Doch Davids Fisch gibt sich noch nicht geschlagen. Die Kampfkraft spricht für ein größeres Exemplar mein Sohn kann kaum Leine gewinnen. Plötzlich spurtet der Fisch auf den Damm zu. Kein Druck kann ihn stoppen oder zur Richtungsänderung bewegen. Dann die Enttäuschung: Der Haken schlitzt aus. Frustriert versinkt David ins Grübeln … da reißt ihn die Attacke eines Schuppenkarpfens hoch. David drillt den Fisch zügig müde und passt dabei besonders auf keinen Fehler zu machen. Kaum zappelt der im Netz fällt auch schon der Haken aus dem Maul – Glück gehabt. Die Waage bringt Gewissheit: mit knapp 23 Pfund der größte Fisch unseres Ausflugs!
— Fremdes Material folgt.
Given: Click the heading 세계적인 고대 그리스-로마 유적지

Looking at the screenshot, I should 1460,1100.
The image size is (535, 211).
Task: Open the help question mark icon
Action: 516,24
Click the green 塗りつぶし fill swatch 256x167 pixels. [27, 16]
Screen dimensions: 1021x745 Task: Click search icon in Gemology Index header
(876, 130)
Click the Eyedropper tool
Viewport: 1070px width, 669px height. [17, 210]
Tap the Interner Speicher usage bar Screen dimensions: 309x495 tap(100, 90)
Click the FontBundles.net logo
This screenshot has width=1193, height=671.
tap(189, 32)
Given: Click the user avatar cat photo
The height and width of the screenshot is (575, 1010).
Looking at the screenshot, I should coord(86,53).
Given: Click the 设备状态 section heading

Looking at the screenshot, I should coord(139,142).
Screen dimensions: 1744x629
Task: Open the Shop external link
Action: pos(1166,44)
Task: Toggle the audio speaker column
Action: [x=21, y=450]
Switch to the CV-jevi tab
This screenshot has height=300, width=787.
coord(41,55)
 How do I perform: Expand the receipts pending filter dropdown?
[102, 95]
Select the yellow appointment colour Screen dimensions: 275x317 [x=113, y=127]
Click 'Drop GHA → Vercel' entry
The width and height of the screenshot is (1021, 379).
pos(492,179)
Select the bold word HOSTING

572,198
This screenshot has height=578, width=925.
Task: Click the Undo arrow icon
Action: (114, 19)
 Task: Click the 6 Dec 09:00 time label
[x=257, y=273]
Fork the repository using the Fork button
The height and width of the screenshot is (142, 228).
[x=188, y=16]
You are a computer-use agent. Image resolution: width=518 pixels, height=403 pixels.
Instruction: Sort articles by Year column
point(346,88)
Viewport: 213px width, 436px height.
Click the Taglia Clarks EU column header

Noch eine Nacht und einen Morgen verbringen wir am See aber es lässt sich kein Moosrücken mehr betören.
Mein Fazit
Unsere Skepsis dem Wetter gegenüber erwies sich als unbegründet. Wir waren mit dem Fang-Ergebnis sehr zufrieden. Alles lief nach Plan, abgesehen von Davids verlorenem Fisch. Eine Handvoll Pellets genügte offensichtlich, die Neugier der Karpfen zu wecken und sie zum Köder zu locken. Die leuchtend orangefarbenen Pop-ups schwebten über dem Grund wie Sahnetörtchen, denen man einfach nicht widerstehen kann.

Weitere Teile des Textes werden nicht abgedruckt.